[Text excerpt]
On this occasion, Dr. Malik gave the details of the NDRI activity in the field of dairying and listed the achievements of NDRI such as development in cross-bred cows, advancement in functional foods, developing diagnostic kits for monitoring animal health as well as quality of milk.
Sh. Nanda Kumar as our economy is growing at 7-8%, dairy sector is bound to grow and main driving force is urbanization which will catapult the demand of processed milk. He cautioned that although we are number one in milk production, but in India about 15% of the population is undernourished, and there is 5% morbidity in children below the age of 5 years. He stressed that dairy development in the country can help alleviate the malnourishment in the country and that too in rural India. He said that in a survey done by NDDB, out of 15 crore rural women, one crore women expressed to take livestock rearing as profession. In the same survey, it was also proved that, the rural families having dairy animal have 3 times better nutrition than non-dairy families.
Sh. Sodhi said that by 2050, about 50% of the Indian population will start living in urban area in contrast to present 30%. He said that at that time the challenge would be to feed such a huge population living in cities will less man power and less animals. He listed that 5 major challenges faced by dairying in India which include:
(i) adulteration of milk
(ii) lack of value addition in milk by processors
(iii) unnecessary controversy of cow vs buffalo milk
(iv) loss of interest in rural youth in dairying as profession and
(v) flow of milk and milk products from other countries in the name of free trade agreement.
He said that Government should not allow free trade agreement in diary sector. He paid rich tribute to Dr. Vergehese Kurien, Father of Milk Revolution who not only made India self-sufficient but also number one in milk producing nation of the world.

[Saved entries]
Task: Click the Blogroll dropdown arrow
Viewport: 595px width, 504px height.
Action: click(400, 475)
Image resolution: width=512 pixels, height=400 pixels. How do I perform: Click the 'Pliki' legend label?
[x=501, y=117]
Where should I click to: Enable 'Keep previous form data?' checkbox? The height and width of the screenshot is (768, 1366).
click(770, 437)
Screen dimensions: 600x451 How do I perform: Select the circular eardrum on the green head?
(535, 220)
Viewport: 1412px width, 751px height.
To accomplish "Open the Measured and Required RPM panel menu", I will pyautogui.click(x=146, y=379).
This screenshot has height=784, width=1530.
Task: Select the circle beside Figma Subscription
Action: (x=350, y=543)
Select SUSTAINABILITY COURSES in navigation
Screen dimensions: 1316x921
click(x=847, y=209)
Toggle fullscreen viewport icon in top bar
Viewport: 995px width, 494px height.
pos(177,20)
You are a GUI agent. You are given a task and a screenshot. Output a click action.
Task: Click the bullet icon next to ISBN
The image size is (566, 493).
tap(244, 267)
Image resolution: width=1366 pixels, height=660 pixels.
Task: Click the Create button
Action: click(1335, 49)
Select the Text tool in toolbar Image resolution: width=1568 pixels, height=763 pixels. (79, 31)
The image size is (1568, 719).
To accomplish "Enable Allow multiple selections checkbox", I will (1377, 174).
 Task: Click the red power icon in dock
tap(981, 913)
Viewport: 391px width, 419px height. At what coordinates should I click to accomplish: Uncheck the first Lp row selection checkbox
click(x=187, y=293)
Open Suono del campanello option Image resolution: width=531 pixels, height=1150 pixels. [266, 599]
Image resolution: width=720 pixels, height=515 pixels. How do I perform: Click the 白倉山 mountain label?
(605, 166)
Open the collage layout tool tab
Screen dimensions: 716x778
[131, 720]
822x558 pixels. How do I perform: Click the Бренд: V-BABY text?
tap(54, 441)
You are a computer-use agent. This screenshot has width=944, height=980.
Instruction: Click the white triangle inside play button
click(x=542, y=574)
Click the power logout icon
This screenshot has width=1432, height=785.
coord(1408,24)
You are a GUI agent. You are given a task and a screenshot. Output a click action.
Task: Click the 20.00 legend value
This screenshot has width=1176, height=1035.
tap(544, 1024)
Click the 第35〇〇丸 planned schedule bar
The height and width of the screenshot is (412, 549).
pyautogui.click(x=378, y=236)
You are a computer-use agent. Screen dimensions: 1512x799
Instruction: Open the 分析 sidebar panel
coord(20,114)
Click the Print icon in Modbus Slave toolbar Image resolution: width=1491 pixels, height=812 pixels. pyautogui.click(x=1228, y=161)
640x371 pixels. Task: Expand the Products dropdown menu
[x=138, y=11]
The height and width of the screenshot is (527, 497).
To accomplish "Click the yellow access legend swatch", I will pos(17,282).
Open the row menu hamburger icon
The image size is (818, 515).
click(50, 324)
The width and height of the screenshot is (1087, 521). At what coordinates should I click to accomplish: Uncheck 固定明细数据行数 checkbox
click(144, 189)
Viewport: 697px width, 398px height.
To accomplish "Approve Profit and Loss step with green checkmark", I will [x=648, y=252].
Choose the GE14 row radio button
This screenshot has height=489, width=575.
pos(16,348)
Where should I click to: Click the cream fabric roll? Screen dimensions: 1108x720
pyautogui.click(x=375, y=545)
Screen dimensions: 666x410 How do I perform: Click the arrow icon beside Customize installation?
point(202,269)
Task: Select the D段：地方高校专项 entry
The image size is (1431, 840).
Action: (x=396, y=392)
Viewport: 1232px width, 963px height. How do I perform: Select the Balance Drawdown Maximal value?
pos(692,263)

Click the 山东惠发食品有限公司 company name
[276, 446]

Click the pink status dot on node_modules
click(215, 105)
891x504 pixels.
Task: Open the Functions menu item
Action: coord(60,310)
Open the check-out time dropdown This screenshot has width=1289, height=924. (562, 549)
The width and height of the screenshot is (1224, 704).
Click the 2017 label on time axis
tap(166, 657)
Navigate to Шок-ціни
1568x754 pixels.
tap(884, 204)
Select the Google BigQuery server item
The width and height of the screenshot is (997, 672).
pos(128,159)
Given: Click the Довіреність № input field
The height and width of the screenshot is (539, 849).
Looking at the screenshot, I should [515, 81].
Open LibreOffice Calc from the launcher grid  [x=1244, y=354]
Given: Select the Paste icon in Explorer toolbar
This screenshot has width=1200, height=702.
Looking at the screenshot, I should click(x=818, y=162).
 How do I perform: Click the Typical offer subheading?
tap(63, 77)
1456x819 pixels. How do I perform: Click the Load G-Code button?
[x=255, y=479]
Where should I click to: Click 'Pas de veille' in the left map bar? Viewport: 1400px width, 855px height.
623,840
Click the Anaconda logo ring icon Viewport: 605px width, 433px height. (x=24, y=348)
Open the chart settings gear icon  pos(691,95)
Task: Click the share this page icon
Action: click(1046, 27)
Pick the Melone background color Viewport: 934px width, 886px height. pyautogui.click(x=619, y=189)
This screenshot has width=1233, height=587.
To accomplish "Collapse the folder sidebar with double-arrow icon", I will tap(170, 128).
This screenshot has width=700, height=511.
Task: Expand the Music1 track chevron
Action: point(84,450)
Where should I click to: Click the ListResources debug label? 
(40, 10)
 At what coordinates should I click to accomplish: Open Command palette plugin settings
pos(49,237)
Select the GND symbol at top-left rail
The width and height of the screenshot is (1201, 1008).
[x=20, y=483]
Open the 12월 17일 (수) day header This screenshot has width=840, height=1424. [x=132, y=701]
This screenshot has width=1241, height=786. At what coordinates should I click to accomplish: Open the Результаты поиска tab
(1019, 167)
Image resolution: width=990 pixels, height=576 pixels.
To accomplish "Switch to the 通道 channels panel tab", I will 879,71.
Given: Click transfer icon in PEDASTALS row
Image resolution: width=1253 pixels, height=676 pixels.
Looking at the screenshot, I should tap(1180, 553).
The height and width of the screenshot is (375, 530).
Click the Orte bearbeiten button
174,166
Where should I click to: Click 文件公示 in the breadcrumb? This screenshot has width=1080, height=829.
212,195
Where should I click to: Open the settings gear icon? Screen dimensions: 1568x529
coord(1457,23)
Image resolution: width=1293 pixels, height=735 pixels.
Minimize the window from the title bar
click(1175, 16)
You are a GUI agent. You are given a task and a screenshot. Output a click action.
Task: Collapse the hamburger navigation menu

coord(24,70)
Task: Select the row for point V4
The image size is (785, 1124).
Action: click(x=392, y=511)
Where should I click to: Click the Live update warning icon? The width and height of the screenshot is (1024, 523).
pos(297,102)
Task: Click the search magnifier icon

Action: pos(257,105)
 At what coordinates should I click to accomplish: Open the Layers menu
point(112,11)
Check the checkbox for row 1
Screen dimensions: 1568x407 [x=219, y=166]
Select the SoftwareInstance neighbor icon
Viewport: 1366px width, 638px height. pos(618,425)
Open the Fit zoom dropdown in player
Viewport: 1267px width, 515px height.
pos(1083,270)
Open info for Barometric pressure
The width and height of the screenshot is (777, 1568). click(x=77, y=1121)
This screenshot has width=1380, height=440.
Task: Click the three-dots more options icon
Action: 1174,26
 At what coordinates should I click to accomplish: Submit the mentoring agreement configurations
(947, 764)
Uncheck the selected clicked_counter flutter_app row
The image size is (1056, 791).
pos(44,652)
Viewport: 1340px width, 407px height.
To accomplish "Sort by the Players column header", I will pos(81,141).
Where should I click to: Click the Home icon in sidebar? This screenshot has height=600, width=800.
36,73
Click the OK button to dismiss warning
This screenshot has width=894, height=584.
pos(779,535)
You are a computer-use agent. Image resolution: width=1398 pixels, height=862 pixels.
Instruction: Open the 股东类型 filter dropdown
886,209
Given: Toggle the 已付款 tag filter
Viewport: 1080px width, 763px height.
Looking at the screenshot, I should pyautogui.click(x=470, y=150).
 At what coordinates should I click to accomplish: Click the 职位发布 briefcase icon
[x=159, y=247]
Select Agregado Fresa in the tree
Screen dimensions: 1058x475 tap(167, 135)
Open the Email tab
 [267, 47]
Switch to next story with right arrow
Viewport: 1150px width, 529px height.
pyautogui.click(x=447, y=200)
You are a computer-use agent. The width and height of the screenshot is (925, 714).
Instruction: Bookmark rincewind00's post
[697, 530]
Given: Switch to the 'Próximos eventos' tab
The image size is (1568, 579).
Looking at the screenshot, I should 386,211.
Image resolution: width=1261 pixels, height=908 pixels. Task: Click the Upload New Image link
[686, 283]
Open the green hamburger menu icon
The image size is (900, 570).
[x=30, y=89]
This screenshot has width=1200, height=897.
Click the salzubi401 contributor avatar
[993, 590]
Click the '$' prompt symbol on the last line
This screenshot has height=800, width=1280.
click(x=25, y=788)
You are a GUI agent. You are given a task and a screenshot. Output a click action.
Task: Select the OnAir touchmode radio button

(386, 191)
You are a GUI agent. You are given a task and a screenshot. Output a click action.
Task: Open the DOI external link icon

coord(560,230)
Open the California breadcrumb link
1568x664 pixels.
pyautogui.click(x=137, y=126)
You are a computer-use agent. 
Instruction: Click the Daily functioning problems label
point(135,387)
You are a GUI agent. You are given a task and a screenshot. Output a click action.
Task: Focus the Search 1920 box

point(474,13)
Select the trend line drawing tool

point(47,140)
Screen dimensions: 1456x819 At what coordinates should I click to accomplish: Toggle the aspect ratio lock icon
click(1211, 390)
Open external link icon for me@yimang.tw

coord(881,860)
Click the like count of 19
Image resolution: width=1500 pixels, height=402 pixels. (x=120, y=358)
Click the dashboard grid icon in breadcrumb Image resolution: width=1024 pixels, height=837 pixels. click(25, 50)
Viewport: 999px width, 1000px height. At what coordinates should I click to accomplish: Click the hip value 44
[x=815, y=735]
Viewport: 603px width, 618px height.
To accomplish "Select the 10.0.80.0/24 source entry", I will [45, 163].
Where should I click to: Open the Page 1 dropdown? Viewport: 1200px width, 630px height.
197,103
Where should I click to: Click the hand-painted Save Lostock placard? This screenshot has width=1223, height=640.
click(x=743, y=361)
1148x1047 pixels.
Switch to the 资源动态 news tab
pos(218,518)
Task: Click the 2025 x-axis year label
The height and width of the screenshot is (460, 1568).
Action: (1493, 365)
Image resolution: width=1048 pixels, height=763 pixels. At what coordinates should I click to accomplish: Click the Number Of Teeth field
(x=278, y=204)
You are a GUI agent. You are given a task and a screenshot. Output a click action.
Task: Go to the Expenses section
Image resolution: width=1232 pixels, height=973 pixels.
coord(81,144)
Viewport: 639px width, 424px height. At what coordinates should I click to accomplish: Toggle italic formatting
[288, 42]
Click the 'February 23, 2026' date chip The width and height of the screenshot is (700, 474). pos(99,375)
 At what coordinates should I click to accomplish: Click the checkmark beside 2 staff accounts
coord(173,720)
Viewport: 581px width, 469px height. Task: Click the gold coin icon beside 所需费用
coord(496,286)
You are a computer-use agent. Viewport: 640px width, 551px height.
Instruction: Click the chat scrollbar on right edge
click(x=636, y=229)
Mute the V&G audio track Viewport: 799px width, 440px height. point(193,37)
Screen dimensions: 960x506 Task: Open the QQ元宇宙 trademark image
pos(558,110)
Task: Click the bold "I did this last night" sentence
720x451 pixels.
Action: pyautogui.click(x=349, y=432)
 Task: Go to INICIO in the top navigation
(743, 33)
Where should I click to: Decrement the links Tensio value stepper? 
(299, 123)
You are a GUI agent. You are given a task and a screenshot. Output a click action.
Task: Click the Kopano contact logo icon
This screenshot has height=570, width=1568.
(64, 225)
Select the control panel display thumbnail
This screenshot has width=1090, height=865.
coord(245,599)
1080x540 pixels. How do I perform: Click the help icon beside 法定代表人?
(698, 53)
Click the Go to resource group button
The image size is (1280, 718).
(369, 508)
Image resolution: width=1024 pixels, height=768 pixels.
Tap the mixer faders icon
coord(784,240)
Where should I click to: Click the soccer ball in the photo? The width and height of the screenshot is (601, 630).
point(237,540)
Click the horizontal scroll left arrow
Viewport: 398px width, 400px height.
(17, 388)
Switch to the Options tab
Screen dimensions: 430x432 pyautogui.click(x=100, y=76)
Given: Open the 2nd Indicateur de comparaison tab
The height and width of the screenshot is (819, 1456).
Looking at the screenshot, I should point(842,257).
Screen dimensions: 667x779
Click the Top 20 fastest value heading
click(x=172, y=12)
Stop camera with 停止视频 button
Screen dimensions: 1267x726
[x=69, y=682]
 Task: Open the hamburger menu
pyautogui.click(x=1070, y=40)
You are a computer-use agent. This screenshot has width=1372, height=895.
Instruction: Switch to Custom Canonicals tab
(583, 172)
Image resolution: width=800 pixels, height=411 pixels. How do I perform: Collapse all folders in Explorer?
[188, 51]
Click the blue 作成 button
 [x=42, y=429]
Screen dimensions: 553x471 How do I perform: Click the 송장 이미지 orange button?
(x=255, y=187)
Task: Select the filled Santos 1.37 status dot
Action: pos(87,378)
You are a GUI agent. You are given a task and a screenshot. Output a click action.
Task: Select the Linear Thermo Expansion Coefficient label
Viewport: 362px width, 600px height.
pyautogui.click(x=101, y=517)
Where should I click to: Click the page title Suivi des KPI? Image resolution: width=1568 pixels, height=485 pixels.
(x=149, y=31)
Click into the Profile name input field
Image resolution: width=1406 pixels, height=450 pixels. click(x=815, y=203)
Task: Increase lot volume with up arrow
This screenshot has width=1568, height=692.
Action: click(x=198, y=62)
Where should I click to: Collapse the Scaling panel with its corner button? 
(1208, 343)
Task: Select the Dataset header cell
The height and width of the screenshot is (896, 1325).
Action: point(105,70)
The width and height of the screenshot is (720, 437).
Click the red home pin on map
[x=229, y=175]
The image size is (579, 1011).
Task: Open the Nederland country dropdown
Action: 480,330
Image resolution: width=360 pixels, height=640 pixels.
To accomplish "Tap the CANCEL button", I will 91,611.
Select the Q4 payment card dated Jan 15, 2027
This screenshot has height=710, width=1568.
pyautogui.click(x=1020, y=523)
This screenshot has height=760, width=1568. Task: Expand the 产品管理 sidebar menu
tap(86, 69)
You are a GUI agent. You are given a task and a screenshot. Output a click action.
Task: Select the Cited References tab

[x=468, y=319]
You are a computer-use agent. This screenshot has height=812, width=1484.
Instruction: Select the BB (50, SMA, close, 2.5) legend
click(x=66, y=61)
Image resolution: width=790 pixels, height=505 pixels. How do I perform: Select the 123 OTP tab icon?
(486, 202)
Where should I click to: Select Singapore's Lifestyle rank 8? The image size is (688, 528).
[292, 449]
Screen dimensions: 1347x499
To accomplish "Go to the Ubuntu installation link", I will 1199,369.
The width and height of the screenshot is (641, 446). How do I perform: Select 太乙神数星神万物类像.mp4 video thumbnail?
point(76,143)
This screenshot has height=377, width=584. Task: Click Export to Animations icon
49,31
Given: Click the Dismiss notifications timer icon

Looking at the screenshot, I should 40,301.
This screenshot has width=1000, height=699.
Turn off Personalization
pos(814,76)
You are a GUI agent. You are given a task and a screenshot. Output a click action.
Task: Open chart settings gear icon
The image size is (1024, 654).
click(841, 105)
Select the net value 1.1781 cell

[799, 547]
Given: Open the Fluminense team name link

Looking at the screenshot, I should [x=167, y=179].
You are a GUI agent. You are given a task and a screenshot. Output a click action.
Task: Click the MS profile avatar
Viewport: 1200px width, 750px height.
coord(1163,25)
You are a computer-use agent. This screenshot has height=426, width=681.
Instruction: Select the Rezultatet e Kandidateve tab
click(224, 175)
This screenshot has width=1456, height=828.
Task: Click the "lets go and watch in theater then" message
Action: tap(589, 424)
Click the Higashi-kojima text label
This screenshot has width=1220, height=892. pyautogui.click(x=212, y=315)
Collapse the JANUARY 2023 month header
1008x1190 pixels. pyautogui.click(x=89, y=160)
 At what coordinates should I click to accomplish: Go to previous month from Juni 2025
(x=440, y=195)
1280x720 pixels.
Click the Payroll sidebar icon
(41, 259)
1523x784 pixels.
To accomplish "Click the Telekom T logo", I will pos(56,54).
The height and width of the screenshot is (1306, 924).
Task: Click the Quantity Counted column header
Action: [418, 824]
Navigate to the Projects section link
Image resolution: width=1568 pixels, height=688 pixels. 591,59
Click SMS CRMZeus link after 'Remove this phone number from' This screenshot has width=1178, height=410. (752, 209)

[Task list]
1 > Answer these questions using the dairying text above:
(a) According to Sh. Nanda Kumar, what share of India's population is undernourished?
(b) According to Sh. Sodhi, about what share of the Indian population will live in urban areas by 2050?
(c) What is the third of the five major challenges Sh. Sodhi lists?
2 > In the dairying text above, why does Sh. Nanda Kumar say the dairy sector is bound to grow?

[Answers to this exercise]
1 >
(a) About 15%.
(b) About 50%, compared with 30% at present.
(c) Unnecessary controversy of cow vs buffalo milk.

2 > He says the economy is growing at 7-8%, so the dairy sector is bound to grow. The main driving force is urbanization, which will catapult the demand for processed milk.